## 问题描述 a
照抄下面关于SurfaceControl创建的摘录中从“public class SurfaceControl”到“同样的,它的工作也是在native层进行的。”之间的文字,首尾两处都包括在内。

====== 摘录

弄清楚SurfaceSession是什么后,接下来我们看SurfaceControl的创建,它会用到SurfaceSession。
public class SurfaceControl {
int mNativeObject;
public SurfaceControl(SurfaceSession session,
String name, int w, int h, int format, int flags)
throws OutOfResourcesException {
mName = name;
mNativeObject = nativeCreate(session, name, w, h, format, flags);//通过native层创建SurfaceControl
}
}
同样的,它的工作也是在native层进行的。
frameworks/base/core/jni/android_view_SurfaceControl.cpp
static jint nativeCreate(JNIEnv* env, jclass clazz, jobject sessionObj,
jstring nameStr, jint w, jint h, jint format, jint flags) {
ScopedUtfChars name(env, nameStr);
sp<SurfaceComposerClient> client(android_view_SurfaceSession_getClient(env, sessionObj));
sp<SurfaceControl> surface = client->createSurface(
String8(name.c_str()), w, h, format, flags);//创建SurfaceHolder
if (surface == NULL) {
jniThrowException(env, OutOfResourcesException, NULL);
return 0;
}
surface->incStrong((void *)nativeCreate);
return int(surface.get());//这里返回创建的SurfaceControl
}
frameworks/base/core/jni/android_view_SurfaceSession.cpp
sp<SurfaceComposerClient> android_view_SurfaceSession_getClient(
JNIEnv* env, jobject surfaceSessionObj) {
return reinterpret_cast<SurfaceComposerClient*>(
env->GetIntField(surfaceSessionObj, gSurfaceSessionClassInfo.mNativeClient));
}
在nativeCreate中首先通过android_view_SurfaceSession_getClient从SurfaceSession中取到之前创建的SurfaceComoserClient对象,然后通过该对象调用的CreateSurface创建SurfaceControl。

============

## 问题描述 b
在下方列表中找出含有字符串“computer”的每一行,并逐行照抄,区分大小写。

====== 展示数据

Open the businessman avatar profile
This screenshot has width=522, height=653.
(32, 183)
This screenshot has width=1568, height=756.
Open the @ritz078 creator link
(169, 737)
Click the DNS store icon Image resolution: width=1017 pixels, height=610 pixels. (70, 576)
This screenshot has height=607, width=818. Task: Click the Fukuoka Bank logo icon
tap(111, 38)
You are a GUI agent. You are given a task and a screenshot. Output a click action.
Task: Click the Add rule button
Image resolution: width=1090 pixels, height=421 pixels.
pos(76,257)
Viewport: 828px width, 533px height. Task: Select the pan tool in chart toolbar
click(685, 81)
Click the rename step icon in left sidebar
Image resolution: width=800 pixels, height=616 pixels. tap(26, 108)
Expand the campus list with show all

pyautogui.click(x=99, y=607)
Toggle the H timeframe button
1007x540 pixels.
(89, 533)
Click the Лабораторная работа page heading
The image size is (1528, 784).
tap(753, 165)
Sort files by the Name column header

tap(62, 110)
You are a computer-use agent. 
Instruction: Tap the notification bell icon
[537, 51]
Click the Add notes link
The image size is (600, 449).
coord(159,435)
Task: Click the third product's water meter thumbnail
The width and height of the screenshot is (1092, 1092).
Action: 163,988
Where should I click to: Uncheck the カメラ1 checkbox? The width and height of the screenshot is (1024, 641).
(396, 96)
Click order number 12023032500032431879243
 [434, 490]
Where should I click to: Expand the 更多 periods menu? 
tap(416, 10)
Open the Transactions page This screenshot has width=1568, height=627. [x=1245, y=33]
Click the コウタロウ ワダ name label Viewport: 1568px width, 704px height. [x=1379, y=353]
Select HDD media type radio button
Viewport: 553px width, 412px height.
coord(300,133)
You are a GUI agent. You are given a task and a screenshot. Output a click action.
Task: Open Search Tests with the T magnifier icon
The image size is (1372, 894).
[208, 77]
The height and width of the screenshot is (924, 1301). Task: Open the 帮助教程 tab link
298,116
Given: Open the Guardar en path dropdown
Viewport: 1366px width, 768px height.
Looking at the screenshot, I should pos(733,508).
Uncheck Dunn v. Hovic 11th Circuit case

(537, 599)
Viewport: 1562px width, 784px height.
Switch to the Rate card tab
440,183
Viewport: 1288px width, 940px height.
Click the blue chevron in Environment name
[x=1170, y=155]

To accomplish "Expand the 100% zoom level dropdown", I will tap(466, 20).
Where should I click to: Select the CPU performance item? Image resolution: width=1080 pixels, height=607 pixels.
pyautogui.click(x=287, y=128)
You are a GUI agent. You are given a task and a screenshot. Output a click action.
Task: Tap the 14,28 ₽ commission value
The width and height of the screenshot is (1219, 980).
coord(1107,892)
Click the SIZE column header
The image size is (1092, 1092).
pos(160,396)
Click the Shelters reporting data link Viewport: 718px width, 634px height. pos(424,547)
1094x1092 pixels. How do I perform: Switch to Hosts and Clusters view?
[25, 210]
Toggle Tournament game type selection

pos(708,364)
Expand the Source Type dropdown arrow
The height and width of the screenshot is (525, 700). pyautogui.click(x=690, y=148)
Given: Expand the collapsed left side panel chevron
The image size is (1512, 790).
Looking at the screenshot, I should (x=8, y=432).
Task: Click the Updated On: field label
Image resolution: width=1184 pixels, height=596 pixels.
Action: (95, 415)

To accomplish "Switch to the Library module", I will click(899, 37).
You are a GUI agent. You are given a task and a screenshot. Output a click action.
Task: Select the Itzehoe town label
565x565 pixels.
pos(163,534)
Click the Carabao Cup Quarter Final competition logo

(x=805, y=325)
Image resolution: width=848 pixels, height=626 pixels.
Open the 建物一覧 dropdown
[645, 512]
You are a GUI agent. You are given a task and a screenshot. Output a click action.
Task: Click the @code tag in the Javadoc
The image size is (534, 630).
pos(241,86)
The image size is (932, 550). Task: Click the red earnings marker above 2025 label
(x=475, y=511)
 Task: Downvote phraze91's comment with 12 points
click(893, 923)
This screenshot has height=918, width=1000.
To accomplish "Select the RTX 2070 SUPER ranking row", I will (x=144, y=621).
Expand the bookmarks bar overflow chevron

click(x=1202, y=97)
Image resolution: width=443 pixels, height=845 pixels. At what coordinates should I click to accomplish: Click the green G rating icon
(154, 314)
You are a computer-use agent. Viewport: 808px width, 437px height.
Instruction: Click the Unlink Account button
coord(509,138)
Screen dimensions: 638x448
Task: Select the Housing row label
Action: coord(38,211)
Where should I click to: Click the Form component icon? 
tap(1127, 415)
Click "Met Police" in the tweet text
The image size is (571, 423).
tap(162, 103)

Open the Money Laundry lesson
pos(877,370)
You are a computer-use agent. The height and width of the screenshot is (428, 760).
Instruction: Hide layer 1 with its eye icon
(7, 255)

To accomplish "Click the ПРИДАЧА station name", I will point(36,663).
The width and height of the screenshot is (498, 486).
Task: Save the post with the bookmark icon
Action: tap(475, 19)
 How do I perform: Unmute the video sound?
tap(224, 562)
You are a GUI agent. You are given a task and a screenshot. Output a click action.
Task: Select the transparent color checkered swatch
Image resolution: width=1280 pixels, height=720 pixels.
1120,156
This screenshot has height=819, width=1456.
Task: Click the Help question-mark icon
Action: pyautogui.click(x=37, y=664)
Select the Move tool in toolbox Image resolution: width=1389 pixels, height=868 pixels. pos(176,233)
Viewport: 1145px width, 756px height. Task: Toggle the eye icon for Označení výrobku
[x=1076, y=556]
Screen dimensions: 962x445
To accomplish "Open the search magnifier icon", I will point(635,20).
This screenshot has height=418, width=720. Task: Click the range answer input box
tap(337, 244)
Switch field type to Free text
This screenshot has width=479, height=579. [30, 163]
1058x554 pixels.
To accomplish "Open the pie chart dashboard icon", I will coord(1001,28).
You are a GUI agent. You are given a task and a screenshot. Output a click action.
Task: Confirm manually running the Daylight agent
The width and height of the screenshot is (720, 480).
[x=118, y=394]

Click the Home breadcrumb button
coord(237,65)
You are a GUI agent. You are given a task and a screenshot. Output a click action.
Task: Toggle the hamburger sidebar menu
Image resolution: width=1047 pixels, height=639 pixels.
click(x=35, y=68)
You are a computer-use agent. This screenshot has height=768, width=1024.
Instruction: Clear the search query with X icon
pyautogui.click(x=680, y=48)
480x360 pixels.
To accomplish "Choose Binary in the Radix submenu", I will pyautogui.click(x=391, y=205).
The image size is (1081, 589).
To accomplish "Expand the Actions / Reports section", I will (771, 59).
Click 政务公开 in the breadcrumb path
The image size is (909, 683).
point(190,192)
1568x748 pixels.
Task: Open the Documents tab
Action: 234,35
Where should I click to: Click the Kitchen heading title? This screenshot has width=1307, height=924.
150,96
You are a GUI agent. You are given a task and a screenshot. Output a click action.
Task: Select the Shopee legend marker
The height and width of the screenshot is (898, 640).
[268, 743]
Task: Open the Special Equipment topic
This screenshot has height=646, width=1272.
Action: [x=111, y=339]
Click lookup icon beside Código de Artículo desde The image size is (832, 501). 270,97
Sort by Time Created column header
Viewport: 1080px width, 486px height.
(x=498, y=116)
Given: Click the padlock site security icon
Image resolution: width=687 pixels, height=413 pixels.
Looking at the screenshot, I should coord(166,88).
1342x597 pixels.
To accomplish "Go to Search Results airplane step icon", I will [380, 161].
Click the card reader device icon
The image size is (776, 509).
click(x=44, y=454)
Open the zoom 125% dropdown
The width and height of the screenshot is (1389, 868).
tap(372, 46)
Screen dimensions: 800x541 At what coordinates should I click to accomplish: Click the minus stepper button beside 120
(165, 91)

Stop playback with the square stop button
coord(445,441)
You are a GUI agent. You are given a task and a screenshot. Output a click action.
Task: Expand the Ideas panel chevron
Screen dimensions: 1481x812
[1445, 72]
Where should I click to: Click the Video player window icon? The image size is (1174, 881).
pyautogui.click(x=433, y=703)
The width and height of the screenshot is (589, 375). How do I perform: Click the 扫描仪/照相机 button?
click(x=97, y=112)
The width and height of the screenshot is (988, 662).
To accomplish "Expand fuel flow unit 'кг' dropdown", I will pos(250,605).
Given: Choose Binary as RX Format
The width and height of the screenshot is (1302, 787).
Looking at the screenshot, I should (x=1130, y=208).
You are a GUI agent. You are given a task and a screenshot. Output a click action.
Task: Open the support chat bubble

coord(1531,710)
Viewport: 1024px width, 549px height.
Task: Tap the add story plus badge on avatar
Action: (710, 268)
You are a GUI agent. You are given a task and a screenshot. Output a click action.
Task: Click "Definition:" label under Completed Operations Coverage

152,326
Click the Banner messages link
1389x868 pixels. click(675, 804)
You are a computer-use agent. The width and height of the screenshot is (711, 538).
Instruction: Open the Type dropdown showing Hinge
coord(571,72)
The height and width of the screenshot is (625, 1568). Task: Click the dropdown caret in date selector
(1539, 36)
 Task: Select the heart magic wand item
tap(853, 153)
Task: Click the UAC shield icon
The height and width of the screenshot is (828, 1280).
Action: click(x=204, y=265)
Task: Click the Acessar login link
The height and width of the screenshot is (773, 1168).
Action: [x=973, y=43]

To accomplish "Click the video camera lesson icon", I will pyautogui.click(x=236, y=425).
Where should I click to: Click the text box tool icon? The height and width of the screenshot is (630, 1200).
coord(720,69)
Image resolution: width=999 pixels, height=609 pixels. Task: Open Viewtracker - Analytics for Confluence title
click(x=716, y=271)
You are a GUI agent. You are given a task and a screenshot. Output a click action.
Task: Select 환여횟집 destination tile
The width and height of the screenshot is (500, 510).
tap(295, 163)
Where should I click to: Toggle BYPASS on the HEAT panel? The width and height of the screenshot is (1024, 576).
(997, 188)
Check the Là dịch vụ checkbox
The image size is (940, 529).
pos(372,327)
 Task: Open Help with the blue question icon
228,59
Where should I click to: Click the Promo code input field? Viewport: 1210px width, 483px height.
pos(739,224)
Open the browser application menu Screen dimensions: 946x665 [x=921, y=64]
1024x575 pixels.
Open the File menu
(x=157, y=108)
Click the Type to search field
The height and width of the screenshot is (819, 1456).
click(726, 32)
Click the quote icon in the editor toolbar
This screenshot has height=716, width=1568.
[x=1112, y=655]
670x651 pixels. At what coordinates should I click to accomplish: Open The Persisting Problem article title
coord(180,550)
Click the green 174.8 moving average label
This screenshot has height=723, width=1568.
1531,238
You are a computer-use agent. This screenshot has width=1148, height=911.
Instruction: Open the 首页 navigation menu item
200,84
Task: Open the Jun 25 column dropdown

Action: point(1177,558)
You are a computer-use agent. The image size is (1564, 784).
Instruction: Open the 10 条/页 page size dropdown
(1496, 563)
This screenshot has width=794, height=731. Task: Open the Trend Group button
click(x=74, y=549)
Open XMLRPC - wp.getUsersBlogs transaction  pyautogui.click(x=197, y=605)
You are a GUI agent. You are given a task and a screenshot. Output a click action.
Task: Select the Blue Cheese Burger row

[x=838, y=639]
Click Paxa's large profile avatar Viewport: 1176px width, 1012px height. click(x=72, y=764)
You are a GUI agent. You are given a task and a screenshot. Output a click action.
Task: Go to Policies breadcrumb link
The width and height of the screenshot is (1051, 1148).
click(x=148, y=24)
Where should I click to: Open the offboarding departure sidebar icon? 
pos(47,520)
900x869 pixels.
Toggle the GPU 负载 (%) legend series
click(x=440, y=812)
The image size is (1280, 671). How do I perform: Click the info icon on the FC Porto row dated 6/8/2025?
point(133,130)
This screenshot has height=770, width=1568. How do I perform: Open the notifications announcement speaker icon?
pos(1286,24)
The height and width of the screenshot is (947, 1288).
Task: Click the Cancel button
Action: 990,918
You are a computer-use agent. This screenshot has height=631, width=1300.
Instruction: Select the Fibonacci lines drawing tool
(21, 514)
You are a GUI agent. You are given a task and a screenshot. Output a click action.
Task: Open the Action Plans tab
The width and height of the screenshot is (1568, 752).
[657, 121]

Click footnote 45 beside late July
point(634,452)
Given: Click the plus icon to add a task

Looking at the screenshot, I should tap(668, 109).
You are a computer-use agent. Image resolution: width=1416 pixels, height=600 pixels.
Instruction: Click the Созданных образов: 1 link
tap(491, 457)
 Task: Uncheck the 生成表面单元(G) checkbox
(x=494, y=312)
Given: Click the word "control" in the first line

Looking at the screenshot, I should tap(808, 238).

============

## 正确答案 a
public class SurfaceControl {
int mNativeObject;
public SurfaceControl(SurfaceSession session,
String name, int w, int h, int format, int flags)
throws OutOfResourcesException {
mName = name;
mNativeObject = nativeCreate(session, name, w, h, format, flags);//通过native层创建SurfaceControl
}
}
同样的,它的工作也是在native层进行的。

## 正确答案 b
You are a computer-use agent. 
You are a computer-use agent. Viewport: 808px width, 437px height.
You are a computer-use agent. The height and width of the screenshot is (428, 760).
You are a computer-use agent. This screenshot has height=768, width=1024.
You are a computer-use agent. The width and height of the screenshot is (711, 538).
You are a computer-use agent. This screenshot has width=1148, height=911.
You are a computer-use agent. The image size is (1564, 784).
You are a computer-use agent. This screenshot has height=631, width=1300.
You are a computer-use agent. Image resolution: width=1416 pixels, height=600 pixels.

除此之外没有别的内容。